**Quoted passage**
# Thiefs Cut 30 Rv Cords In Middle Of Night.



## jozway (Jan 28, 2008)

Last Wensday night just before the big weekend someone jumped the fence at the campground we belong to in Capitol Forest in Olympia and unplugged and cut 30 rv cords off and got away with them.







Lucky for me I had pulled my trailer out the weekend before for our multi family trip to mossyrock park.







It just amazes me how brazen people will get. Our worry is now that they will try to break into the trailers themselves and do much more damage.
Anyone have any thoughts or suggestions on ways to help stop this. We are looking into a camera system but not sure if that's the best solution or not.


----------



## Nathan (Jan 2, 2007)

I always figure if I'm jsut a touch harder than the others, then I will be safer. It's really hard to do at a seasonal site though, so then I figure that the next best thing is insurance.


----------



## Scoutr2 (Aug 21, 2006)

There's a lot of copper in one of those 25' 30 amp cords - more in a 50 amp. I'm sure that your local recycling center got a bunch of these cords, or soon will. They might be able to identify who turned them in for cash. I doubt that anyone was there for mischevious purposes - unless there is something of value that can be pawned or sold on the black market for cash.

In this economy, there will be a lot more of this going on. It started happening when the price of copper, aluminum, gold, etc started rising a few years ago, and tailed off when the markets started dropping, but with a lot of folks out of work, every penny counts.

Just my opinion, but I'd bet it is pretty accurate.

Mike


----------



## Oregon_Camper (Sep 13, 2004)

Nathan said:


> I always figure if I'm jsut a touch harder than the others, then I will be safer. It's really hard to do at a seasonal site though, so then I figure that the next best thing is insurance.


Just be careful about filing a claim. You don't want a Red Flag in your file to allow an rate change upon renewal.

With 30 problems, I'd hope the facility would step up security or possible cameras.


----------



## jozway (Jan 28, 2008)

**Data shown**
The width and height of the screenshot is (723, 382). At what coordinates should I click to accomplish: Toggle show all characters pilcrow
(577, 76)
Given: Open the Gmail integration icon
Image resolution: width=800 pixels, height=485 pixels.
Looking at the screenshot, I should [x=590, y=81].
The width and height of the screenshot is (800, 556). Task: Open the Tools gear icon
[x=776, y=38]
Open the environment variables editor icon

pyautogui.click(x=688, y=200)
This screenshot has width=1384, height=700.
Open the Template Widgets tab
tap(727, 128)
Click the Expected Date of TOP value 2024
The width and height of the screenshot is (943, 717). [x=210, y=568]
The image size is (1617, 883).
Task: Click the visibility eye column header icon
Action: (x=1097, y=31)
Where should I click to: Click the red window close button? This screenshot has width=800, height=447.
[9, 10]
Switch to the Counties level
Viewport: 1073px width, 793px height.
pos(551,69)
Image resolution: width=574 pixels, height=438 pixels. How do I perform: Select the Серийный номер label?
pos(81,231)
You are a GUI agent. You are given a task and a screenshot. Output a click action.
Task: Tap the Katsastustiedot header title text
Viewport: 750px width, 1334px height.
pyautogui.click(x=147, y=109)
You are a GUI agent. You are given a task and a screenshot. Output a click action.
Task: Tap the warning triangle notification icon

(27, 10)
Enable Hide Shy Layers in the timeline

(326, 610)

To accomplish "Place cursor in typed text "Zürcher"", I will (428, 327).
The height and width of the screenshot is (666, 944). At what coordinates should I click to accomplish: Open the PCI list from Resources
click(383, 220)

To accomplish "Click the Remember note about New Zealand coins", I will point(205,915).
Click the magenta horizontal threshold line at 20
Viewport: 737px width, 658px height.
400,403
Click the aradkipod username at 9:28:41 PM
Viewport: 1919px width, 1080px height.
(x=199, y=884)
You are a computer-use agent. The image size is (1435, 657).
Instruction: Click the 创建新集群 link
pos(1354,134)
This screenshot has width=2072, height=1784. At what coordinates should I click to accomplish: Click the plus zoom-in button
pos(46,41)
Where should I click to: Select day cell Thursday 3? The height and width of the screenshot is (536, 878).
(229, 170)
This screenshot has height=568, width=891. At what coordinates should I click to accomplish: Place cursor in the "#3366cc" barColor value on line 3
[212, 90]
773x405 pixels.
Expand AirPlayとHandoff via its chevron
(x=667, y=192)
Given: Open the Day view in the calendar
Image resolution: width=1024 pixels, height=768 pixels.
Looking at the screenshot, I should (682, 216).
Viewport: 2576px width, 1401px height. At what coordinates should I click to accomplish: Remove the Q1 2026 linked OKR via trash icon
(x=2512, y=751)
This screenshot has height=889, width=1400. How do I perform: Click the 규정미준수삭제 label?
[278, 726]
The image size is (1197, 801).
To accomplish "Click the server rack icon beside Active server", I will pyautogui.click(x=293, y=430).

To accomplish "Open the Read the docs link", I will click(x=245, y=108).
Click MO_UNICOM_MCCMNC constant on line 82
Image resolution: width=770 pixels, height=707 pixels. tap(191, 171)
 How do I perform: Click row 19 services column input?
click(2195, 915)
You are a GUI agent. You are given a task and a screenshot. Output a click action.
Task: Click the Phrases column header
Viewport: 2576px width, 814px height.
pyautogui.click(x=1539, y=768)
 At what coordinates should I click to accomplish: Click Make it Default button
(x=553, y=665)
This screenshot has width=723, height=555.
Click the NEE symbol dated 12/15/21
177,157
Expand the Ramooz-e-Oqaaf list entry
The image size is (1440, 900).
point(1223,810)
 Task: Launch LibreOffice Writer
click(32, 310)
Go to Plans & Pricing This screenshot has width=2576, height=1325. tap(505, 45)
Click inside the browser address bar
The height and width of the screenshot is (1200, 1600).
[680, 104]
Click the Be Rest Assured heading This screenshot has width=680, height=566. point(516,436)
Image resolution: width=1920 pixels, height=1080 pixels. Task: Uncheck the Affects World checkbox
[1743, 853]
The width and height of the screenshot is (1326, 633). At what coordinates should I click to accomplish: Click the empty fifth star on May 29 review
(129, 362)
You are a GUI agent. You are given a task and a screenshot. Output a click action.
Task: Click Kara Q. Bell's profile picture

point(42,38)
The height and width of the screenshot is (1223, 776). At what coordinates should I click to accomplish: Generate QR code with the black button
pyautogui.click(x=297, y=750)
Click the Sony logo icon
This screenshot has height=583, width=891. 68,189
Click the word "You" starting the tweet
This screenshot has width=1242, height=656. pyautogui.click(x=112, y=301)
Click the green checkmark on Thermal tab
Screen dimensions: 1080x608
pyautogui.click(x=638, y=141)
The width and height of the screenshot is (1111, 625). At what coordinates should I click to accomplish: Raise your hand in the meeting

**Tasks to complete**
1. Answer these from the RV cord theft thread, one line each:
(a) How many RV cords were cut off at the campground?
(b) Where did the first poster take the trailer the weekend before the theft?
(c) What does Oregon_Camper say could result from filing an insurance claim?
2. Name every distinct username that heads a post in the RV cord theft thread.
3. Copy part of the RV cord theft thread word for word. Begin at the words "Anyone have any" and stop after "(Jan 2, 2007)".

**Exercise answers**
1.
(a) 30
(b) Mossyrock park, for a multi-family trip
(c) A red flag in your file that could allow a rate change upon renewal

2. jozway, Nathan, Scoutr2, Oregon_Camper

3.
Anyone have any thoughts or suggestions on ways to help stop this. We are looking into a camera system but not sure if that's the best solution or not.


----------



## Nathan (Jan 2, 2007)